NEW DELHI — A cooperative society run by employees of the Central Bureau of Investigation (CBI), the country’s premier anti-corruption agency, accepted significant sums of demonetised Rs 1,000 and Rs 500 notes immediately after these high-value notes were scrapped by the Narendra Modi government on November 8, 2016, according to a whistleblower complaint accessed by HuffPost India.
In his complaint, whistleblower and CBI employee Pankaj Kalra characterised this collection of demonetised notes as “money laundering”. Kalra first filed his complaint with the Registrar of Societies in March 2018, with a reminder the following year in March 2019.
The income tax department has also asked the society to furnish details of these transactions, HuffPost India has learnt.
On November 8, 2016, the night that demonetisation came into effect, members of the CBI (MHA) Employees’ Cooperative Thrift And Credit Society deposited a little over Rs 31 lakh in cash with the society. By way of comparison, society members deposited only Rs 3.23 lakh in cash deposits with the society on November 7, 2016, the day before demonetisation, according to information provided by the society in reply to an inquiry posed by the Income Tax department.
Over the next few weeks, CBI employees continued to deposit significant amounts of cash with the credit society. On November 11, 2016, they deposited approximately Rs 11 lakh in cash (compared to only Rs 12,000 by cheque), and on November 15, CBI employees deposited Rs 14.5 lakh in cash (compared to only Rs 22,000 by cheque), according to society records.
“We believe that over 100 employees of the CBI who were members of the society may have deposited more than Rs 75 lakh in the period till December 30, 2016,” a member of the society, seeking anonymity to speak freely, told HuffPost India.

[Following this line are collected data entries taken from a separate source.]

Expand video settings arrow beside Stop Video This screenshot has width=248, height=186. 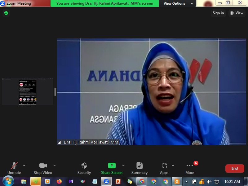[x=55, y=166]
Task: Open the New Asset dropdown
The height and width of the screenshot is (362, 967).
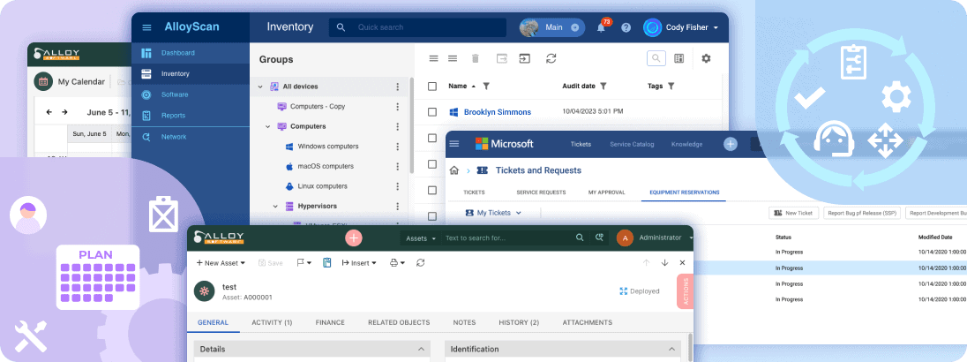Action: 221,262
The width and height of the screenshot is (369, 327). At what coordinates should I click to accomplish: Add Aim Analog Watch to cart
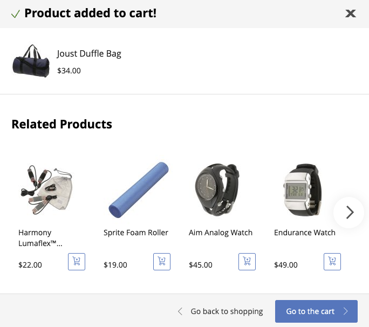tap(247, 262)
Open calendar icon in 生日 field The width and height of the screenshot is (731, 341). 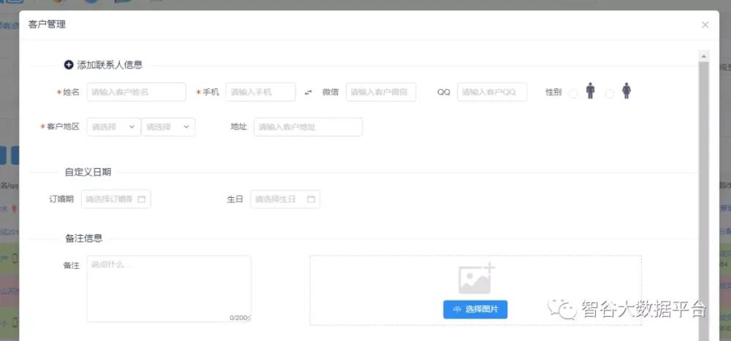coord(311,199)
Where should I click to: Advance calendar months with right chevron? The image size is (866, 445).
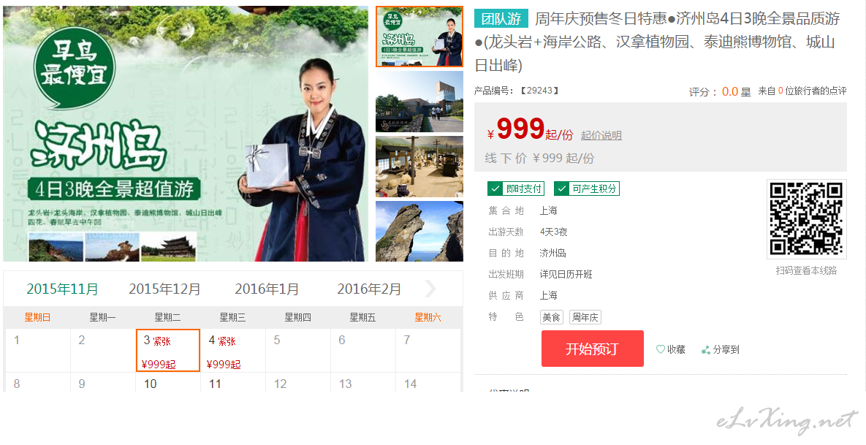coord(430,288)
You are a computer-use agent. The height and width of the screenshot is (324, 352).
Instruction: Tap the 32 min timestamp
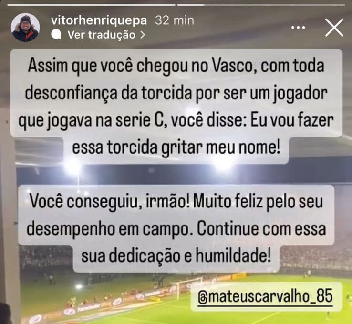[175, 20]
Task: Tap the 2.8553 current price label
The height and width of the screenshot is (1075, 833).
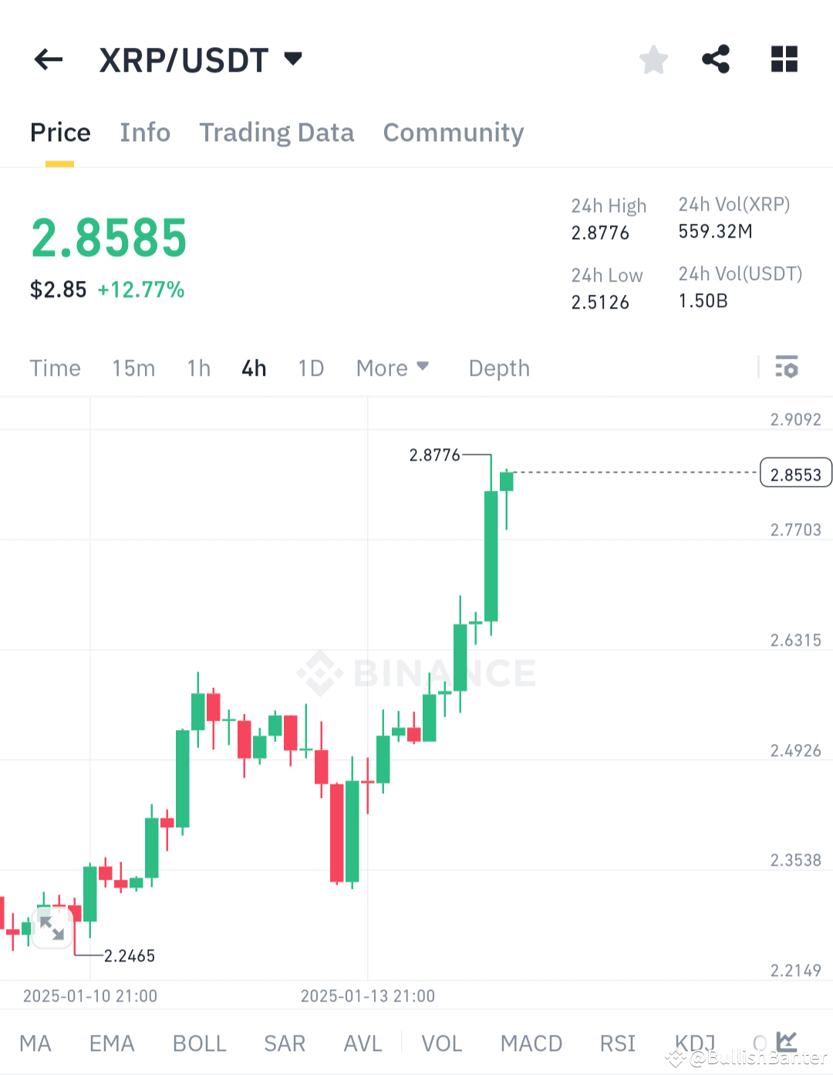Action: click(795, 472)
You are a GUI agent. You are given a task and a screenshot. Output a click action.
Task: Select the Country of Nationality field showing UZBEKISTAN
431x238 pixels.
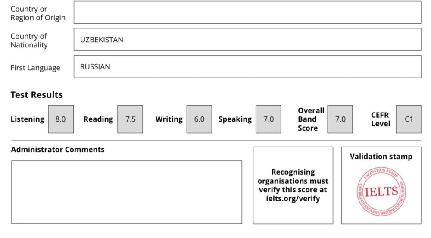point(247,40)
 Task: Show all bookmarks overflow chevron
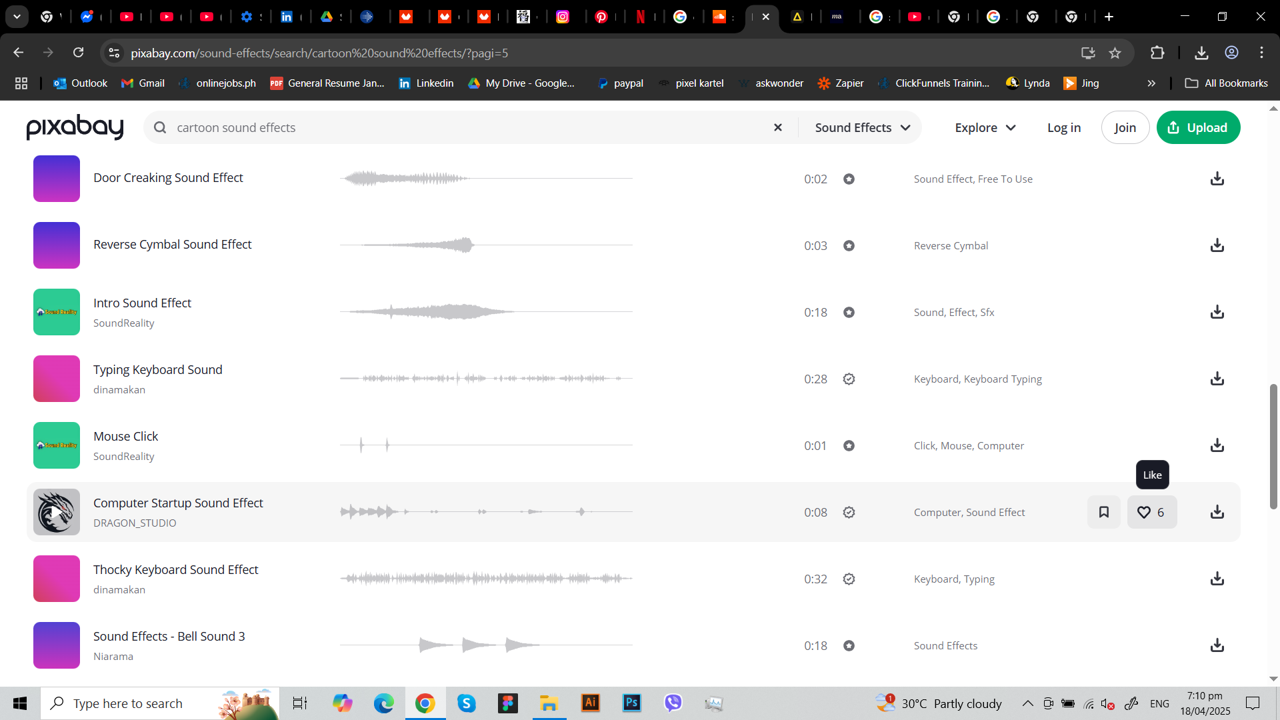click(1151, 83)
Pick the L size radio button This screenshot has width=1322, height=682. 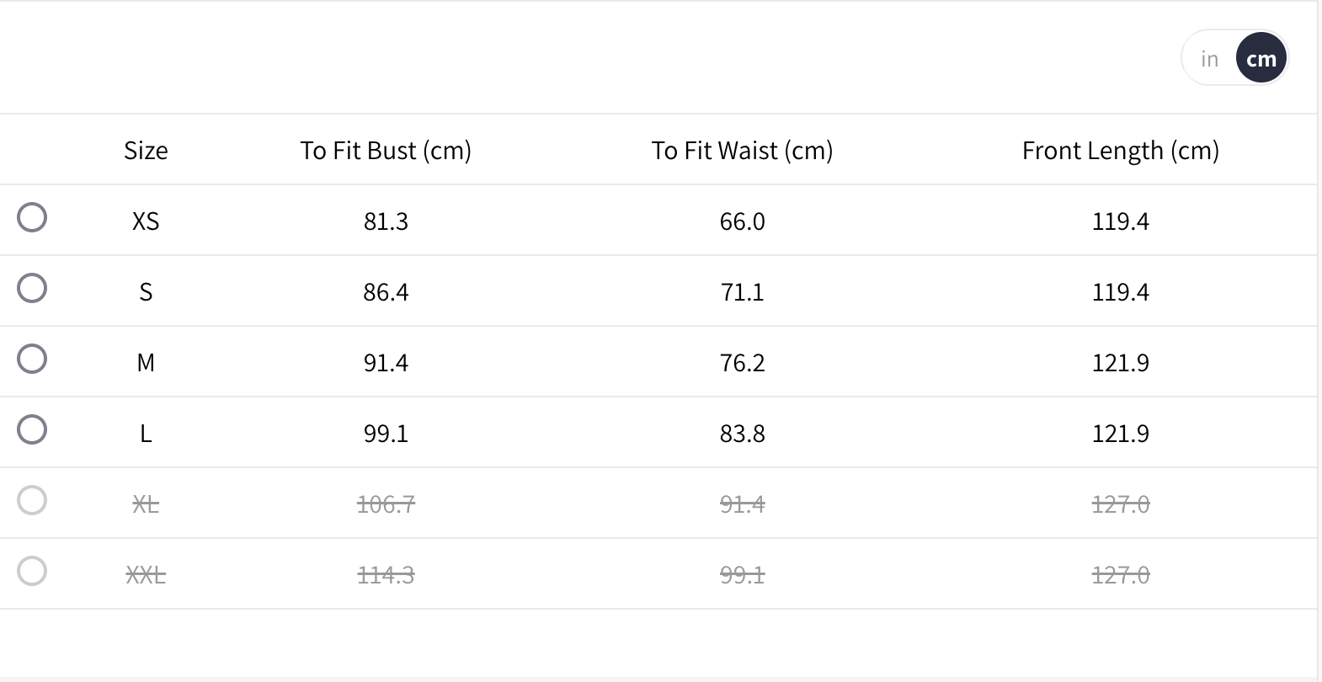pyautogui.click(x=32, y=429)
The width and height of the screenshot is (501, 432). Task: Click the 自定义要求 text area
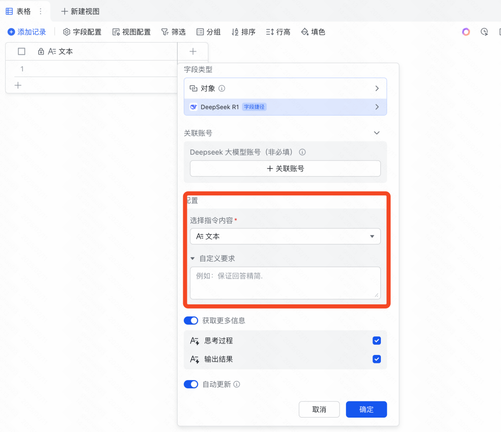pyautogui.click(x=285, y=283)
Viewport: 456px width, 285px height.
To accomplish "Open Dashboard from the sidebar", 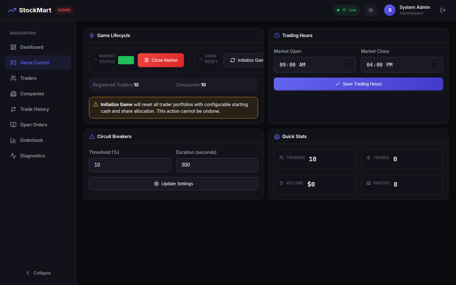I will coord(32,47).
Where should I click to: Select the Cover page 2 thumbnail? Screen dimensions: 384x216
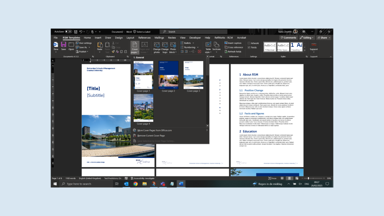pos(169,75)
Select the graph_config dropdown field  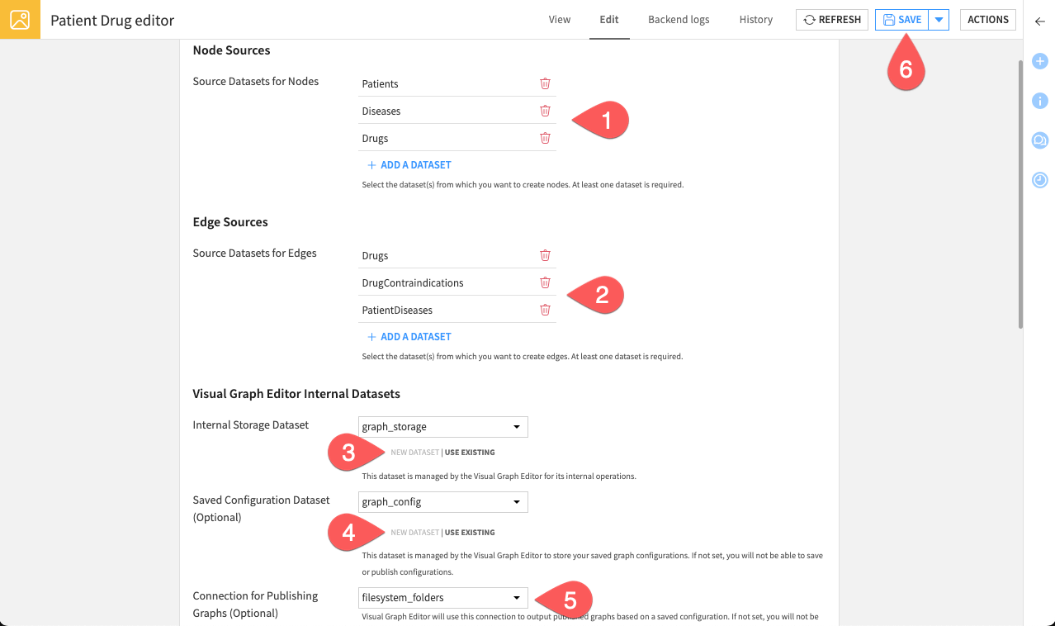coord(442,501)
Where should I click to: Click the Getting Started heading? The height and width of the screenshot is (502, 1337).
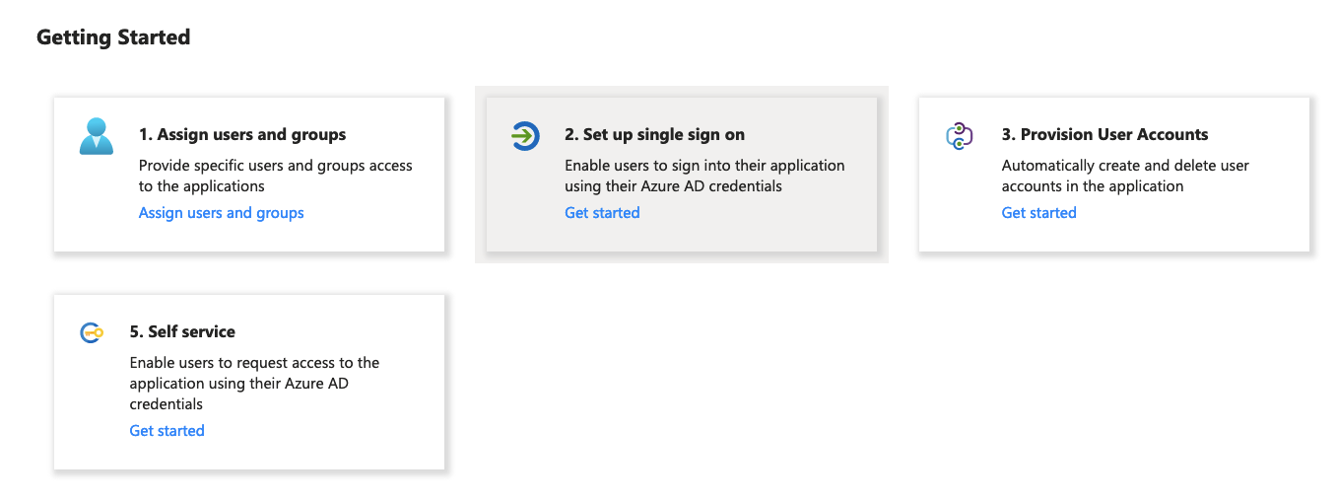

While the Union government had set a deadline of December 30, 2016, for specially designated banks and post offices to accept demonetised notes, citizens had to directly approach these designated collection centres and provide KYC details when they deposited the funds. The CBI employees’ credit society, as the complaint notes, was not empowered to collect these notes.
The CBI (MHA) Employees’ Cooperative Thrift And Credit Society was formed in 1973 by serving CBI employees and now has over 1,500 members who are on the permanent rolls of the agency. CBI employees must deposit Rs 20,000 to become its members, and pay Rs 200 every month as a compulsory deposit. In return, members can get loans upto Rs 2,00,000 at an interest rate of 12% per annum.
Resolution to accept old notes
On November 9, 2016, the day after Prime Minister Modi’s announcement, documents show that the managing committee of the society passed a resolution to accept old currency notes to aid the “recovery of loan from the members” who had been “in default in repaying their loans and interest since long”.
The resolution, which the managing committee claimed was passed at “the request of members”, said the old currency notes should not be accepted as part of the regular compulsory monthly deposits made by members. “The treasurer should ensure to obtain the requisite particulars as per the Government Notification from the member who deposits such currency,” the resolution concluded.
The committee resolution recorded that the Assistant General Manager of the Corporation Bank branch at the Central Government Offices Complex in New Delhi, where the society had its account, had agreed to accept the old currency notes in the account of the society till December 30, 2016, the date specified by the government for accepting demonetised currency notes.
Lalit Kumar Sharma, the current president of the society, told HuffPost India that the society was cooperating with the Income Tax department, which had sought details on these transactions.
“The matter pertains to the tenure of previous managing committee,” Sharma said. “The new managing committee has just taken over. I don’t know anything about it except that the Income Tax department had sought details about it and the society has provided details to the Income Tax department.”
Whistleblower Kalra, who is a CBI employee and a member of the society, declined to comment on the issue.
The CBI has washed its hands off this issue, claiming the country’s premier investigative agency has no administrative control over a cooperative society run by its own employees.
“It is a society run by the employees of the CBI and the agency has no administrative control over it. Many government departments have similar societies. We cannot comment on its affairs,” said a CBI spokesperson. The spokesperson declined to comment on whether it would investigate its own employees.
The Bureau’s hands-off approach to the issue is in sharp contrast to its enthusiasm in pursuing similar cases of currency conversion post-demonetisation.
In a press statement issued on the first anniversary of demonetisation, the agency had stated that it had registered 77 cases, and begun seven preliminary inquiries, into alleged instances of money-laundering and unaccounted wealth. The total money involved was Rs 395.19 crore, the press release said. The CBI also claimed to have followed up on more than 500 tip-offs from the general public and other government agencies.